It’s been quite some time since I’ve seen Lars Von Trier’s Antichrist, and when I decided to re-watch it, I realized all I could remember about it were a few…key scenes. The film has become rather notorious as one of those “let’s show this to our friends and see if they can handle the violence” movies. Normally, I’d say that’s a bit sad, because it has so much more to offer. Instead, the notoriety of its violence has opened up many a gore-hound to the trippy art-house legacy of Von Trier. I’m not saying it’s particularly well-received by that crowd, but at least that exposure is there.
For those who care, there will be spoilers.
Antichrist begins with a slo-mo intro, set to soothing music. Charlotte Gainsbourg and Willem Dafoe play two unnamed characters. One evening, they’re making violent, passionate love, and fail to notice that their young son has escaped his crib and fallen out of a window to his death. Gainsbourg is filled with guilt over the incident, and in an attempt to help his wife cope, Dafoe takes on the role of therapist. This is his profession, and while Gainsbourg is dubious about husband-to-wife therapy, she accepts his help.

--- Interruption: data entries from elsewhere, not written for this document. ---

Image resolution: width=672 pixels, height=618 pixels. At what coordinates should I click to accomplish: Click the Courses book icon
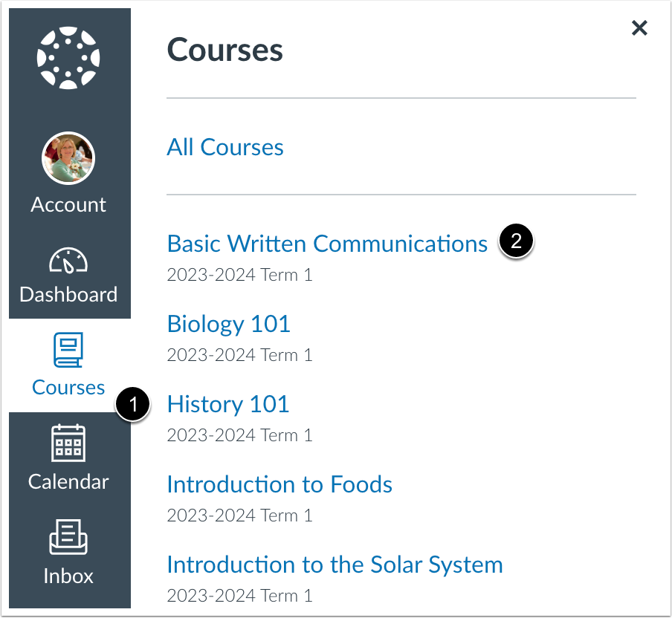click(x=68, y=349)
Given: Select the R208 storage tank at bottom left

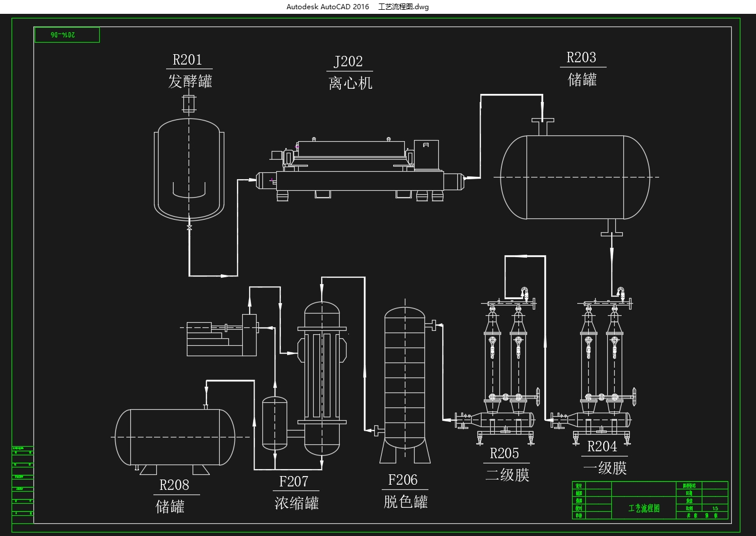Looking at the screenshot, I should tap(174, 437).
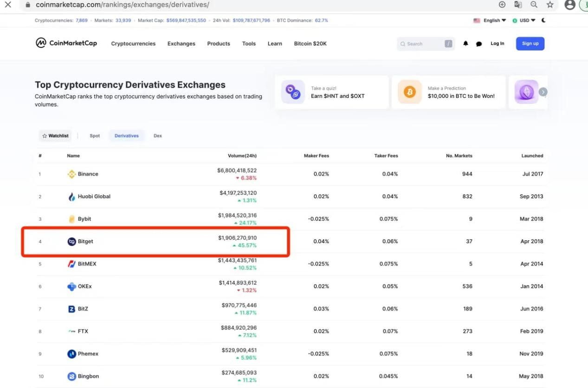Switch to the Spot tab
Viewport: 588px width, 388px height.
[95, 136]
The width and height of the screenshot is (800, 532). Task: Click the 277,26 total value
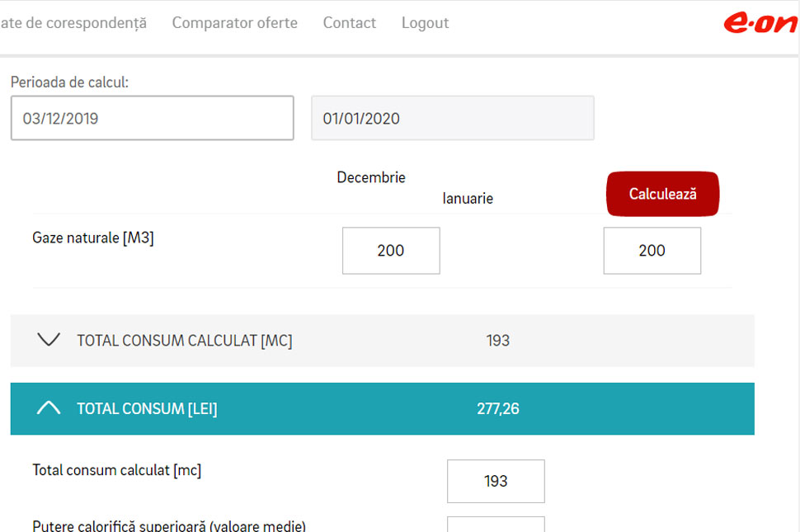[497, 409]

Dafoe is a therapist that strongly believes in exposure therapy, so he confronts his wife with the question: “What place would make you most uncomfortable?” She tells him that the forest is the place that scares her the most, so they head to an isolated cabin in the woods for some intense one-on-one therapy sessions.
Dafoe spends the second act of the film mansplaining Gainsbourg’s emotions, something she doesn’t exactly react well to. In her grief, she becomes insatiably horny, and forcefully ravages Dafoe every chance she gets. If we are to take away anything from this film, it’s that losing a child makes you extremely horny. Who would have thought?

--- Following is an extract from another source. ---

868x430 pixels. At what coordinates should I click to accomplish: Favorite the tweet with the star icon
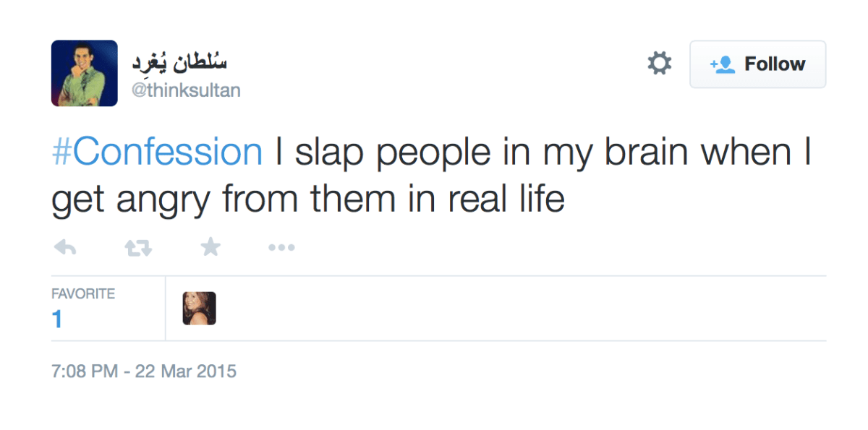coord(210,248)
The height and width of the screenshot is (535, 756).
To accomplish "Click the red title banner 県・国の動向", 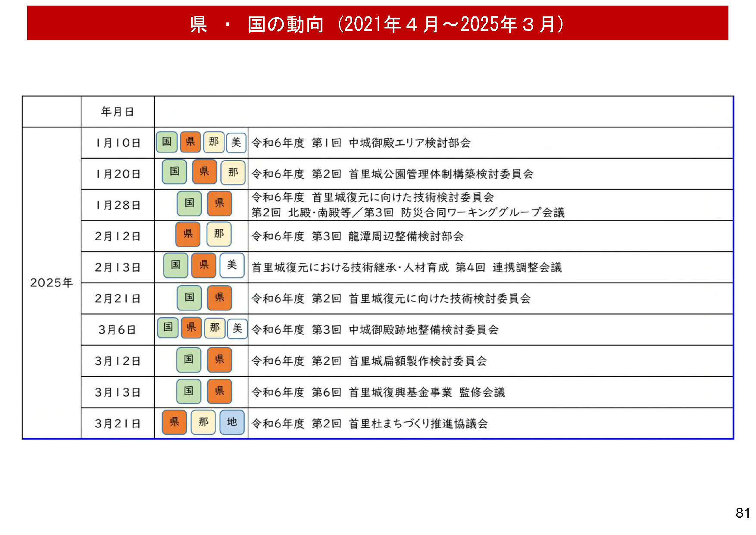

Gainsbourg gets thoroughly fed up with Dafoe’s arrogantly-presumptuous methods, and reluctance to fuck. She continually lashes out at him. In her guilt, she becomes thoroughly convinced that she is evil. She flees from Dafoe over and over again, and in his search for her, he comes across a foxhole with a self-disembowling fox inside. It turns to him and simply says, “Chaos reigns.”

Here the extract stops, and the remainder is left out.